- _What is needed_:
Each record below must be returned exactly as shown.

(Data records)

★ ★ ★

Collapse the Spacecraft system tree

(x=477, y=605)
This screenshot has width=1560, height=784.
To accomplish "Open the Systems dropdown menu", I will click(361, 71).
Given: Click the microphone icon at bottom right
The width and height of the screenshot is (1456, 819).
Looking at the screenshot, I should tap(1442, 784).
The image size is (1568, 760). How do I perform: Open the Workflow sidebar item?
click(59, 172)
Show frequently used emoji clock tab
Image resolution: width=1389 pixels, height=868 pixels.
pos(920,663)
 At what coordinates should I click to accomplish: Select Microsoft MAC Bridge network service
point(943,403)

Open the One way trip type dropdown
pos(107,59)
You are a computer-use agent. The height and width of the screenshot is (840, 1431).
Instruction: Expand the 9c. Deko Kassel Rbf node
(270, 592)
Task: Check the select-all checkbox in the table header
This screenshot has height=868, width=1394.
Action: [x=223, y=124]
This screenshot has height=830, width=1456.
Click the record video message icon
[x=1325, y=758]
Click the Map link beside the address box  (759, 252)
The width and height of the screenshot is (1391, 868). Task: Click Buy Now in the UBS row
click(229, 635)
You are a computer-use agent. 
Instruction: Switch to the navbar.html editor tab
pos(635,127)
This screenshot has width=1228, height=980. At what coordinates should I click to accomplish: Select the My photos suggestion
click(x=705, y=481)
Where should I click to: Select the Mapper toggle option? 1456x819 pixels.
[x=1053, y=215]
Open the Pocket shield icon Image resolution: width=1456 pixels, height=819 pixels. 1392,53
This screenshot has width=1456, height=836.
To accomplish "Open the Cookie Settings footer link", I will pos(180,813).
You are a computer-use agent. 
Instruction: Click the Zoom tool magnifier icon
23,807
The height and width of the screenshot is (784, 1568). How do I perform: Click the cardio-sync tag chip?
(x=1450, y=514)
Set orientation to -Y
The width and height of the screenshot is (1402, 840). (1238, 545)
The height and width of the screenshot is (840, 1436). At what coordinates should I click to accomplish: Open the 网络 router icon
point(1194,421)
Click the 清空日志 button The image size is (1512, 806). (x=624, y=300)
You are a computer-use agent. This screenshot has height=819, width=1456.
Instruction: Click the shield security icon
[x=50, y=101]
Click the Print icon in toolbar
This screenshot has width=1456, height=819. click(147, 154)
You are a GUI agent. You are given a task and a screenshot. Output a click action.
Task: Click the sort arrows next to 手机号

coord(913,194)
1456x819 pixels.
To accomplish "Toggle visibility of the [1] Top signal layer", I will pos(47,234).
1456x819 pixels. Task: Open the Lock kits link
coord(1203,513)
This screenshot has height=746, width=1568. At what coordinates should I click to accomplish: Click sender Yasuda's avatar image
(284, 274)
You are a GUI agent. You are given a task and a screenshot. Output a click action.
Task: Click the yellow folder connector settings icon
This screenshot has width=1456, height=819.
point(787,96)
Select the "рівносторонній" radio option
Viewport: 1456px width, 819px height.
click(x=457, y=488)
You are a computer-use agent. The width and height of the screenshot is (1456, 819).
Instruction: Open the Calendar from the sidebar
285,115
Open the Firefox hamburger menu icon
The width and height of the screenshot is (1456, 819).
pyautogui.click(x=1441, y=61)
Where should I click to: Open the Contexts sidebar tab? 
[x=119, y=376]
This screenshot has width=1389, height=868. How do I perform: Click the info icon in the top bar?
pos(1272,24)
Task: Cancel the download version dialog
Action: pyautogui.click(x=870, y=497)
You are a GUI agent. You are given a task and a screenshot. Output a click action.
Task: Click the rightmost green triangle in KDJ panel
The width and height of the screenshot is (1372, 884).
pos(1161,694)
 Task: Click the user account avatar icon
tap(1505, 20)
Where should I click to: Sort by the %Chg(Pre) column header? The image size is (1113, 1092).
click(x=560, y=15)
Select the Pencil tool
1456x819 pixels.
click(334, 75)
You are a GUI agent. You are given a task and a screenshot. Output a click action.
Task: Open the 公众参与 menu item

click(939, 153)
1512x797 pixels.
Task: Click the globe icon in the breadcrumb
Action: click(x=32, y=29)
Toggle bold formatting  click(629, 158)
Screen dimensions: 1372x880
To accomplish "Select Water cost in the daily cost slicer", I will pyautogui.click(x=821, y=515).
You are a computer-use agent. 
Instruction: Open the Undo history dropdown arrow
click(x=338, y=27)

★ ★ ★

- _Reply to the exercise_:
Collapse the Spacecraft system tree

(x=477, y=605)
This screenshot has width=1560, height=784.
To accomplish "Open the Systems dropdown menu", I will click(361, 71).
Given: Click the microphone icon at bottom right
The width and height of the screenshot is (1456, 819).
Looking at the screenshot, I should tap(1442, 784).
The image size is (1568, 760). How do I perform: Open the Workflow sidebar item?
click(59, 172)
Show frequently used emoji clock tab
Image resolution: width=1389 pixels, height=868 pixels.
pos(920,663)
 At what coordinates should I click to accomplish: Select Microsoft MAC Bridge network service
point(943,403)

Open the One way trip type dropdown
pos(107,59)
You are a computer-use agent. The height and width of the screenshot is (840, 1431).
Instruction: Expand the 9c. Deko Kassel Rbf node
(270, 592)
Task: Check the select-all checkbox in the table header
This screenshot has height=868, width=1394.
Action: [x=223, y=124]
This screenshot has height=830, width=1456.
Click the record video message icon
[x=1325, y=758]
Click the Map link beside the address box  (759, 252)
The width and height of the screenshot is (1391, 868). Task: Click Buy Now in the UBS row
click(229, 635)
You are a computer-use agent. 
Instruction: Switch to the navbar.html editor tab
pos(635,127)
This screenshot has width=1228, height=980. At what coordinates should I click to accomplish: Select the My photos suggestion
click(x=705, y=481)
Where should I click to: Select the Mapper toggle option? 1456x819 pixels.
[x=1053, y=215]
Open the Pocket shield icon Image resolution: width=1456 pixels, height=819 pixels. 1392,53
This screenshot has width=1456, height=836.
To accomplish "Open the Cookie Settings footer link", I will pos(180,813).
You are a computer-use agent. 
Instruction: Click the Zoom tool magnifier icon
23,807
The height and width of the screenshot is (784, 1568). How do I perform: Click the cardio-sync tag chip?
(x=1450, y=514)
Set orientation to -Y
The width and height of the screenshot is (1402, 840). (1238, 545)
The height and width of the screenshot is (840, 1436). At what coordinates should I click to accomplish: Open the 网络 router icon
point(1194,421)
Click the 清空日志 button The image size is (1512, 806). (x=624, y=300)
You are a computer-use agent. This screenshot has height=819, width=1456.
Instruction: Click the shield security icon
[x=50, y=101]
Click the Print icon in toolbar
This screenshot has width=1456, height=819. click(147, 154)
You are a GUI agent. You are given a task and a screenshot. Output a click action.
Task: Click the sort arrows next to 手机号

coord(913,194)
1456x819 pixels.
To accomplish "Toggle visibility of the [1] Top signal layer", I will pos(47,234).
1456x819 pixels. Task: Open the Lock kits link
coord(1203,513)
This screenshot has height=746, width=1568. At what coordinates should I click to accomplish: Click sender Yasuda's avatar image
(284, 274)
You are a GUI agent. You are given a task and a screenshot. Output a click action.
Task: Click the yellow folder connector settings icon
This screenshot has width=1456, height=819.
point(787,96)
Select the "рівносторонній" radio option
Viewport: 1456px width, 819px height.
click(x=457, y=488)
You are a computer-use agent. The width and height of the screenshot is (1456, 819).
Instruction: Open the Calendar from the sidebar
285,115
Open the Firefox hamburger menu icon
The width and height of the screenshot is (1456, 819).
pyautogui.click(x=1441, y=61)
Where should I click to: Open the Contexts sidebar tab? 
[x=119, y=376]
This screenshot has width=1389, height=868. How do I perform: Click the info icon in the top bar?
pos(1272,24)
Task: Cancel the download version dialog
Action: pyautogui.click(x=870, y=497)
You are a GUI agent. You are given a task and a screenshot. Output a click action.
Task: Click the rightmost green triangle in KDJ panel
The width and height of the screenshot is (1372, 884).
pos(1161,694)
 Task: Click the user account avatar icon
tap(1505, 20)
Where should I click to: Sort by the %Chg(Pre) column header? The image size is (1113, 1092).
click(x=560, y=15)
Select the Pencil tool
1456x819 pixels.
click(334, 75)
You are a GUI agent. You are given a task and a screenshot. Output a click action.
Task: Open the 公众参与 menu item

click(939, 153)
1512x797 pixels.
Task: Click the globe icon in the breadcrumb
Action: click(x=32, y=29)
Toggle bold formatting  click(629, 158)
Screen dimensions: 1372x880
To accomplish "Select Water cost in the daily cost slicer", I will pyautogui.click(x=821, y=515).
You are a computer-use agent. 
Instruction: Open the Undo history dropdown arrow
click(x=338, y=27)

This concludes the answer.